• _EXCERPTED TEXT_:
*** Block opens ***

Non-Clinical Therapies Excluded from Private Health Cover

Natural therapies, including yoga, will be excluded from health cover next year.

A hit list of natural therapies including naturopathy, yoga and Pilates will be excluded from private health cover next year unless they are offered only as incentives.

Despite petitions from the natural therapy industry, which argues many Australians use the treatments to stay well, the Federal Health Department confirmed this week that 16 items would not be funded under health insurance policies that were government-subsidised.

From April next year, Alexander Technique, aromatherapy, Bowen therapy, Buteyko, Feldenkrais, herbalism, homeopathy, iridology, kinesiology, naturopathy, reflexology, Rolfing and shiatsu will not be covered.

Popular fitness and wellbeing practices such as yoga, Pilates and tai chi will also be excluded.

Changes were foreshadowed by Health Minister Greg Hunt last October, after a Commonwealth review queried the benefits of most natural therapies.

The Australian Natural Therapists Association met Mr Hunt to argue against the changes but a Health Department spokeswoman confirmed the therapies would be removed from private health insurance packages. “Commonwealth funding is typically only paid where a therapy has demonstrated clinical efficacy,” she said.

“Therefore, the Australian Government has decided to remove private health insurance coverage for these services from complying health insurance products that attract the private health insurance rebate.

“It is important that practitioners note that some private health insurers provide access to gym services and other products as incentives under their insurance.”

*** Block closes ***

• _BRIEF 1_: Translate this sentence from the health-cover article into Spanish: "Popular fitness and wellbeing practices such as yoga, Pilates and tai chi will also be excluded."
• _BRIEF 2_: From the health-cover article, pull out everything from "From April next" down to "most natural therapies.", word for word.

[Stored data]
*** Block opens ***

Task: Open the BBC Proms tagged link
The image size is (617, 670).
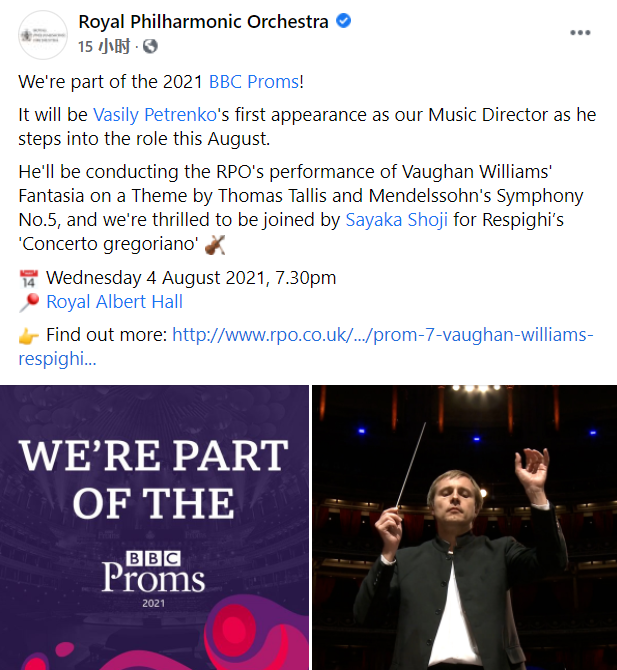Action: click(x=254, y=82)
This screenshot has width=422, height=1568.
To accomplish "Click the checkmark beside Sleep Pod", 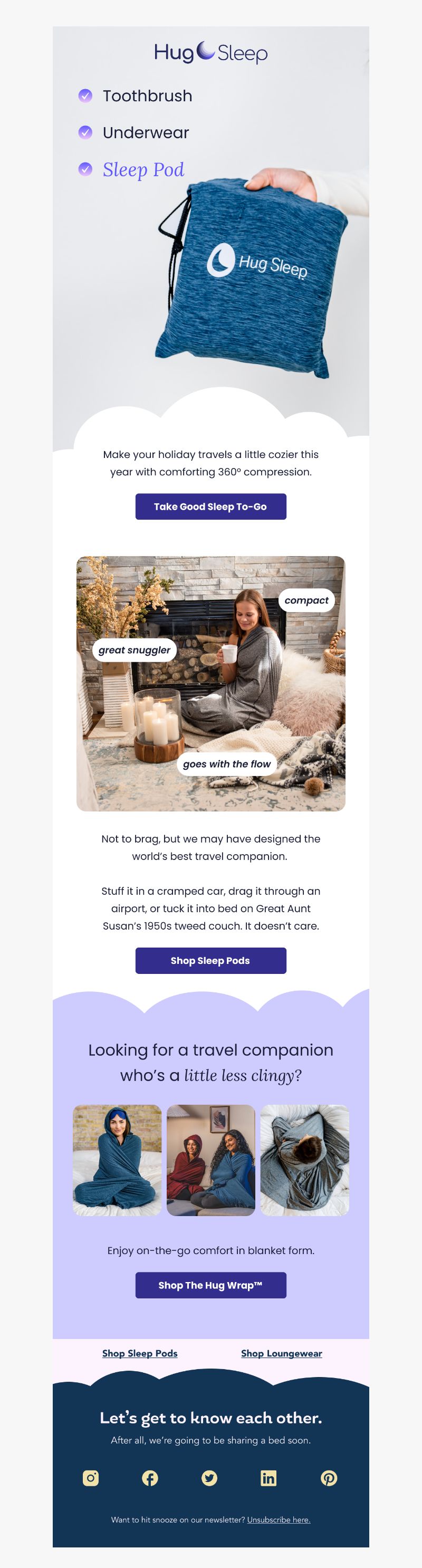I will 85,169.
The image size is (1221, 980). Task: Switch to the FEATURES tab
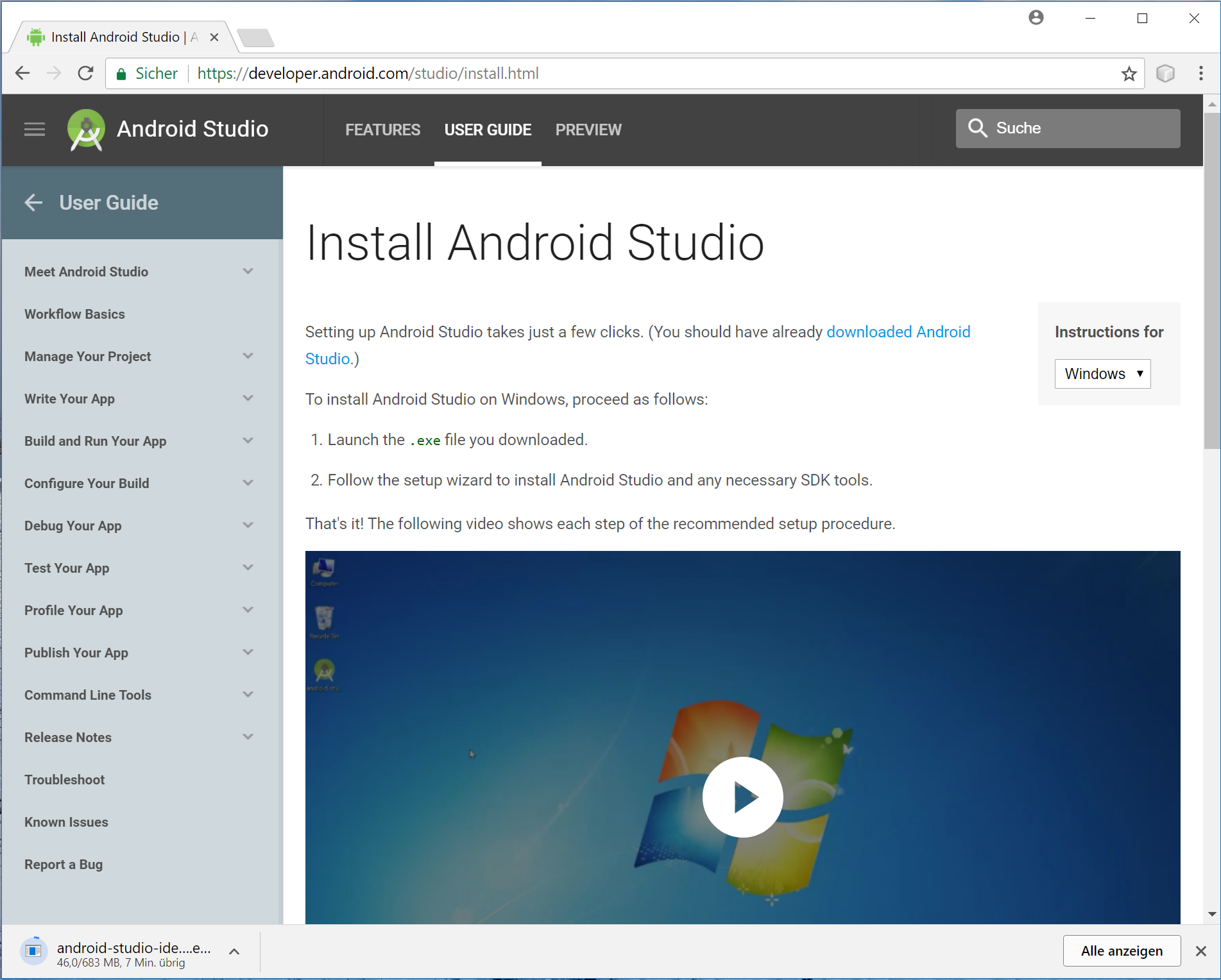[382, 130]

*** Block closes ***

• _OUTPUT 1_: Las prácticas populares de acondicionamiento físico y bienestar, como el yoga, el pilates y el taichí, también quedarán excluidas.

• _OUTPUT 2_:
From April next year, Alexander Technique, aromatherapy, Bowen therapy, Buteyko, Feldenkrais, herbalism, homeopathy, iridology, kinesiology, naturopathy, reflexology, Rolfing and shiatsu will not be covered.

Popular fitness and wellbeing practices such as yoga, Pilates and tai chi will also be excluded.

Changes were foreshadowed by Health Minister Greg Hunt last October, after a Commonwealth review queried the benefits of most natural therapies.